I’m an analyst. To analyze something is to see below surface appearances, identify a system’s components and how they function, and then try reassembling the parts in one’s mind to see if that trial assembly achieves the observed functionality.

Narcissists are a good choice for a puppet, given how easily they can be manipulated by flattery.

Some people suspect an evil genius behind a problem — or even a conspiracy of puppet masters. In this tale analyzing an American vulnerability, I start out doing exactly that — but only because it is such an easy path to get across the underlying functionality.

Scientists do this all the time, a famous example being the line of reasoning that led to the discovery of Neptune in 1846. Something was altering the orbit of Uranus; perhaps it was a belt of asteroids like the one between Mars and Jupiter, perhaps a big dense rock, perhaps a small conventional planet. All they knew from the math was that something was out there, but not how that mass was distributed, what it would look like. But one can treat the combined mass of a hundred chunks as if they were concentrated at a single point in their midst, called the center of mass. That told the astronomers where to look for something subtle.

I start with a point-like puppet as the actor, then replace the straw man and the straw conspiracy with the side effects of another endeavor— and then invite you to critique it. Just remember we are still talking about an abstraction like that center of gravity, a stand-in act-alike for something real.

Were one to start with a suspicion that there was a foreign “evil genius” trying to “take over” America, much in the news would seem suspicious. Who promotes, one might ask, the anti-masking and anti-vaccine efforts that only make us collectively weaker? Who benefits from the divisive politics leading us toward a civil war? Who benefits from a Congress that is so divided that it can barely pass continuing budget resolutions? Did someone promote the election of an incompetent narcissist as President, one with no experience in policy or government, likely to rely on advice from his sponsors when appointing public officials and vetoing legislation?

The analyst asks, Cui bono? Who benefits? I suppose that many people, asked to name a possible puppet master, would suggest Vladimir Putin, based both on his history as Russia’s chief spy and because our former narcissist-in-chief has, surprisingly, seemed to favor him. Putin’s possible motivation? In the history books, expanding an empire seems a popular motivation; think of Germany’s Lebensraum (living space) movement that started in the 1890s, well before the two World Wars they started.

While there is no reason to exclude Mr. Putin from consideration, or expansion of empire as a goal, it would be dangerous to stop there; it would leave us blind to the other possibilities. One must ask about what other goals might be in play. In a time of extreme weather and other climate challenges needing quick responses, innocent goals might lead to attempts to corrupt American officials. That is what I am going to analyze.

For my straw conspiracy, I am going to pick the countries that currently import a lot of their food from the US. I doubt they are currently a problem, but in the drought-ridden future of ruined crops, they and others will have important reasons to manipulate American politics, so that they try to corrupt US officials for the good of their own citizens.

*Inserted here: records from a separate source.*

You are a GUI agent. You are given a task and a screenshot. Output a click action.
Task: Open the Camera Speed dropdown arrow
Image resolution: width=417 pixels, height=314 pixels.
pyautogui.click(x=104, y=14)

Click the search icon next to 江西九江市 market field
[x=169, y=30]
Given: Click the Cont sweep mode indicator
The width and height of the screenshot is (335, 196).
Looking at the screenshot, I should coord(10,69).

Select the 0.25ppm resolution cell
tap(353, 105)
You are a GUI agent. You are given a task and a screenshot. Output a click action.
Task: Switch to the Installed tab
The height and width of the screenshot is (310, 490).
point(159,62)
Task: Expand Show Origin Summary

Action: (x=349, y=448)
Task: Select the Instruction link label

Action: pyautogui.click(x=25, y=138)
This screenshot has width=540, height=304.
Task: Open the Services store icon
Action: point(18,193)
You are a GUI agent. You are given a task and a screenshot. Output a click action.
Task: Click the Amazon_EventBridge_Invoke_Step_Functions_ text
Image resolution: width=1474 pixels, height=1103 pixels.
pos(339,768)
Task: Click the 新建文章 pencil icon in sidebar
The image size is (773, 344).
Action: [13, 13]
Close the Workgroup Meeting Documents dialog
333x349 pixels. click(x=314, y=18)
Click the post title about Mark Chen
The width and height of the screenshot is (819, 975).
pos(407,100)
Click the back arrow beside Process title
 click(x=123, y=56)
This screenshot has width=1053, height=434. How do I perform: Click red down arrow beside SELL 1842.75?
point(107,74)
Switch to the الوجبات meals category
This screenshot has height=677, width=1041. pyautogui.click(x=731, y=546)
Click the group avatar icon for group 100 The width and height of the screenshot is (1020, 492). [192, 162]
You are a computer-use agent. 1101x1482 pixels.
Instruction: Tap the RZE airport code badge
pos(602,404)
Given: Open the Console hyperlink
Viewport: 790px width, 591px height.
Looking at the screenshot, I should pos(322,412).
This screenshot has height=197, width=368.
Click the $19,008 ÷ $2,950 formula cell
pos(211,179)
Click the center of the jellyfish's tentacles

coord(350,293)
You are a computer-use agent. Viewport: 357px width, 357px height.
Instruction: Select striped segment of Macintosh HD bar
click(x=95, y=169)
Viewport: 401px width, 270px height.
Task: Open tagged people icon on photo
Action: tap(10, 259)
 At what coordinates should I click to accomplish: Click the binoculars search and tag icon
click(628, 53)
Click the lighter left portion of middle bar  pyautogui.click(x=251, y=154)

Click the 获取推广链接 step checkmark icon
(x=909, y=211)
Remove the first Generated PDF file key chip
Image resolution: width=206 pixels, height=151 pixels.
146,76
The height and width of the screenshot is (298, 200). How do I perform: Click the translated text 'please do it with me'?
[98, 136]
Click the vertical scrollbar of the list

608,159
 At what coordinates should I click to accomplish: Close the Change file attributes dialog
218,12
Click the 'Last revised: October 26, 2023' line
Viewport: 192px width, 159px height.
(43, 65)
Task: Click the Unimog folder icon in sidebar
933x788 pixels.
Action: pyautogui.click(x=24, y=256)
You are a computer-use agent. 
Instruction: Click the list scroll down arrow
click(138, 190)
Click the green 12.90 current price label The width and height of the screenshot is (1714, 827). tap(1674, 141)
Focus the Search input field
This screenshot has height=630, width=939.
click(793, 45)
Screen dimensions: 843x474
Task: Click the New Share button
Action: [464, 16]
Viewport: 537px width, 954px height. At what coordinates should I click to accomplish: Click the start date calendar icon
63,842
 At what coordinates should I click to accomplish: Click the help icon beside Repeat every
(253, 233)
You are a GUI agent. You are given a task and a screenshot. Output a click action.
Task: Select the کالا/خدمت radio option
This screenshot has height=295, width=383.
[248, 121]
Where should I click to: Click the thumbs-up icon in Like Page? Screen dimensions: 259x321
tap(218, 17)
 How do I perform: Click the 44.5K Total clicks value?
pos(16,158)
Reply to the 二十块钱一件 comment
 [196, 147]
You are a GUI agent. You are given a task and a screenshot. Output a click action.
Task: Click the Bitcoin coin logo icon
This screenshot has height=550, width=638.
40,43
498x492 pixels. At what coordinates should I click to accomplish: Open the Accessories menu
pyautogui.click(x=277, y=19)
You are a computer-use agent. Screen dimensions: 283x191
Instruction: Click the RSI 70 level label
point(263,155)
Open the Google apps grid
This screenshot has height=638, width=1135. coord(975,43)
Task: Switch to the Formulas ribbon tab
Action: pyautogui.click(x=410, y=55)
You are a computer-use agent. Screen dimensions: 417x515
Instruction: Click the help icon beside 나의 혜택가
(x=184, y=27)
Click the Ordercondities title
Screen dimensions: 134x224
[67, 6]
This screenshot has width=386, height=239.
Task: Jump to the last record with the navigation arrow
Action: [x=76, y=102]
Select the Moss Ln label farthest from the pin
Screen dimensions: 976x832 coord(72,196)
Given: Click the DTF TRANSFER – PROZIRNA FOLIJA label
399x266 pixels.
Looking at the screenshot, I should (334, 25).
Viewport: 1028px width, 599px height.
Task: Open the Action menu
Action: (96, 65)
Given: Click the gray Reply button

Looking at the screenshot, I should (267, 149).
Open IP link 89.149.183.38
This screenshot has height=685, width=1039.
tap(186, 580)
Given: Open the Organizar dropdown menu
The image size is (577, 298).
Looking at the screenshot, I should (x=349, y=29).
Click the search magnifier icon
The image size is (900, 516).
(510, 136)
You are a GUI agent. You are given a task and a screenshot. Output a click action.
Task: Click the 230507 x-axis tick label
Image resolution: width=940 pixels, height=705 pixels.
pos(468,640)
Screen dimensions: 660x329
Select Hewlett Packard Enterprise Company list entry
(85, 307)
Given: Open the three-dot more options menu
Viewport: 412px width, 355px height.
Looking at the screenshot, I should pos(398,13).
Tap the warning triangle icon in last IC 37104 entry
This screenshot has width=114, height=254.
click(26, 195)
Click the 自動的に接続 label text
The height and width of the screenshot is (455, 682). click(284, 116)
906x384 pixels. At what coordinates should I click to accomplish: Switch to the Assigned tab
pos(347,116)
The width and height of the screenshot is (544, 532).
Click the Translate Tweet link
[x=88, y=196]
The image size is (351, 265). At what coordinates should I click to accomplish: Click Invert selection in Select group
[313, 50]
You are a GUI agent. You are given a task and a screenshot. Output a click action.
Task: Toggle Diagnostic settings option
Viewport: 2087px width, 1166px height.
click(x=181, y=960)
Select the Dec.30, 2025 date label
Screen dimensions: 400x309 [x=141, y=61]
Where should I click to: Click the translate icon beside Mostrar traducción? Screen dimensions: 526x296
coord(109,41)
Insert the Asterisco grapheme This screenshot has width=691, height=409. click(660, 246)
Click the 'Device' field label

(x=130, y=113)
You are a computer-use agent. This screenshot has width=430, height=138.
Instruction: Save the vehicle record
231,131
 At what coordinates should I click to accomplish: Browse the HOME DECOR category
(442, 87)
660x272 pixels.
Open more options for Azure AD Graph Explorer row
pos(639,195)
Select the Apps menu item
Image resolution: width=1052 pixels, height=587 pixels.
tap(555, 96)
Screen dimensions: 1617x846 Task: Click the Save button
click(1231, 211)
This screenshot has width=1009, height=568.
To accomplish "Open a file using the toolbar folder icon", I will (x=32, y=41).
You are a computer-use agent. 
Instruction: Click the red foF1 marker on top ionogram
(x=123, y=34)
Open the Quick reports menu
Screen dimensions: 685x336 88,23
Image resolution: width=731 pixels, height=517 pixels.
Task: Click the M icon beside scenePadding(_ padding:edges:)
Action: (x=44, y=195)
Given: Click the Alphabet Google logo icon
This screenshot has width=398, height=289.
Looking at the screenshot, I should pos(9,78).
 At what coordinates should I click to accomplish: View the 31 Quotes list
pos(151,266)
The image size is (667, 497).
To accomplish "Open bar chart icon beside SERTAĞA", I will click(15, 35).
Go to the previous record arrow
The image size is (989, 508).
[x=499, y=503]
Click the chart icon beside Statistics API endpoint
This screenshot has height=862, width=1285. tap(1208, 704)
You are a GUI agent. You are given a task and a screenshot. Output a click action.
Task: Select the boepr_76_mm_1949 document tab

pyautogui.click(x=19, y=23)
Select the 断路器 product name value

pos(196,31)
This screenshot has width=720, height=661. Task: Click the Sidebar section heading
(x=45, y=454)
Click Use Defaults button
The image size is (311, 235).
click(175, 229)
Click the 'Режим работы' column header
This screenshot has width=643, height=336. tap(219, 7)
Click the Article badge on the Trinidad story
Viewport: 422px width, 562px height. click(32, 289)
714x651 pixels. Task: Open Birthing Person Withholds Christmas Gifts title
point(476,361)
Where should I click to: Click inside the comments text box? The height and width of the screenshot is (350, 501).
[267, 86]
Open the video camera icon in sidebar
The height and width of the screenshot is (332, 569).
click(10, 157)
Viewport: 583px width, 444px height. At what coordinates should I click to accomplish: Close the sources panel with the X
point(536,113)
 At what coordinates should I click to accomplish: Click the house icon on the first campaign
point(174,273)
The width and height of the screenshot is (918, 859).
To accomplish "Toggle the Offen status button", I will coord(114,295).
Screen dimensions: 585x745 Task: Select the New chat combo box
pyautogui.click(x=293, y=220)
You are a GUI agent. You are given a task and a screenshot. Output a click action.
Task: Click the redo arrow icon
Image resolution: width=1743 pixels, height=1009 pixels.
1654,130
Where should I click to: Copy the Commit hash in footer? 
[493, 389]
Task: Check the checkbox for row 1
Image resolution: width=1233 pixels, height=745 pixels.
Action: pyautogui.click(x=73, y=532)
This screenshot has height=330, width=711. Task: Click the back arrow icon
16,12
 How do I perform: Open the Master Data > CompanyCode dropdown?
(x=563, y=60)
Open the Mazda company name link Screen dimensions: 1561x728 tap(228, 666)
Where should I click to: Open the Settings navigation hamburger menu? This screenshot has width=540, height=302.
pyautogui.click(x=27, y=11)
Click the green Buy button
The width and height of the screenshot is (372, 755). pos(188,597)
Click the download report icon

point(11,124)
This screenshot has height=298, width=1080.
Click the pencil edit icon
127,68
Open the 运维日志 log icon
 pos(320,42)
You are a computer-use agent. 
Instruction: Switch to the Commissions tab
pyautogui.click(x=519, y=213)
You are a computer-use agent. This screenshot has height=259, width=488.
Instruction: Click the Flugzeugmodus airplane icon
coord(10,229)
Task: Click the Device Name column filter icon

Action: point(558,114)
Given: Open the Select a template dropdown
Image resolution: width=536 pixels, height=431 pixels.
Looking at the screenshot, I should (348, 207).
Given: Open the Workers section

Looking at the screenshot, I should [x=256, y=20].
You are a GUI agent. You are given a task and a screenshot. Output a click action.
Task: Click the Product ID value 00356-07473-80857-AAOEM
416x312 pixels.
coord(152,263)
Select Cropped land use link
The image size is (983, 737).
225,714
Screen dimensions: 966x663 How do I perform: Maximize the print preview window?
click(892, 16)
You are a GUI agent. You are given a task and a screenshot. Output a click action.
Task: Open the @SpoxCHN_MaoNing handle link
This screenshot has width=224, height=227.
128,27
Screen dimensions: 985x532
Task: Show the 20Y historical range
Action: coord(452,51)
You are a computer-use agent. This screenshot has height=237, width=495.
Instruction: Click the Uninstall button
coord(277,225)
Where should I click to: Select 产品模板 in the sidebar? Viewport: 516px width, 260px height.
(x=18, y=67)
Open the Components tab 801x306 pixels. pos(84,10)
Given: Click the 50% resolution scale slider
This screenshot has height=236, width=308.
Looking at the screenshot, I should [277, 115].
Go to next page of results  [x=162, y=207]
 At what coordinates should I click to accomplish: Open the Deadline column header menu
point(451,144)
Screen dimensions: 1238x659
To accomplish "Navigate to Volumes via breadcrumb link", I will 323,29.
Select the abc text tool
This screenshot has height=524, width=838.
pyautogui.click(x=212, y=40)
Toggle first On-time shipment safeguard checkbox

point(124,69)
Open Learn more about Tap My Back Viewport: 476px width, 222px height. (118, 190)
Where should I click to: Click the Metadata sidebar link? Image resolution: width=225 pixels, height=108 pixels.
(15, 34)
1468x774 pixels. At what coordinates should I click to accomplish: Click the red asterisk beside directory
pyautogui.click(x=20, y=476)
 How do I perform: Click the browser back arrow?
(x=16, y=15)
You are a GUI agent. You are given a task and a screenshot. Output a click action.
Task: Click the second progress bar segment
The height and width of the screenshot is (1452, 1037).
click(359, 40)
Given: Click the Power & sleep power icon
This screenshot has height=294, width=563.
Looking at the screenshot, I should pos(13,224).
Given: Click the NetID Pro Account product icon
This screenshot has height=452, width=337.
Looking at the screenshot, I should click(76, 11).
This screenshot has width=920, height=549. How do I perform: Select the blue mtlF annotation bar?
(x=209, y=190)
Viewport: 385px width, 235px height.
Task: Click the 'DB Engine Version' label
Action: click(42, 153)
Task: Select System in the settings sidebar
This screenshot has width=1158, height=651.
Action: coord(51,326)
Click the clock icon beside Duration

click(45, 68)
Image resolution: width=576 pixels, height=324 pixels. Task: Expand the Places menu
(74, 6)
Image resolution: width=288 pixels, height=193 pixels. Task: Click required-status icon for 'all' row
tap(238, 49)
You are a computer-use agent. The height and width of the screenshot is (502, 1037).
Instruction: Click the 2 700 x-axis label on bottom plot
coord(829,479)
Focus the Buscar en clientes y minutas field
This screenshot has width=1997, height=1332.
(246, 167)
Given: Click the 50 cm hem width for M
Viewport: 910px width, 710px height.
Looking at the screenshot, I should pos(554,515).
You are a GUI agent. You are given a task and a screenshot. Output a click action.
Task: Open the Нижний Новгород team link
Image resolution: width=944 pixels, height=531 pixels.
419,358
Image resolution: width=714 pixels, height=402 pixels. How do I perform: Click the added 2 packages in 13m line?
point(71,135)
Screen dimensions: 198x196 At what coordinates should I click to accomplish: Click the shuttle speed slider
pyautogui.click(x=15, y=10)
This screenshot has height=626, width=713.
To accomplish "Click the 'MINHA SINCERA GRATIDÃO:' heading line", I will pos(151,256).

While Australia and the Americas are net exporters of food, the other continents are net importers. You might think that the US has a buffer against a bad year, in that we export one-fifth of what we grow, but consider what happened when Russia suddenly stopped exporting grain following the July 2010 mega heatwave that killed 56,000 Russians. Many Mediterranean countries were already in drought when the killer heat wave also ruined 30 percent of the Russian grain crop. The Russians immediately prohibited grain exports, saving the rest of the crop for the Russian winter.

That made it much more expensive for those Mediterranean countries to buy grain on the world market and, because they had not been following the Pharaoh’s policy of keeping a seven year supply in reserve for such occasions, food prices soared when winter arrived, producing bread riots and increasing antigovernment anger, already there for other reasons that varied with the country.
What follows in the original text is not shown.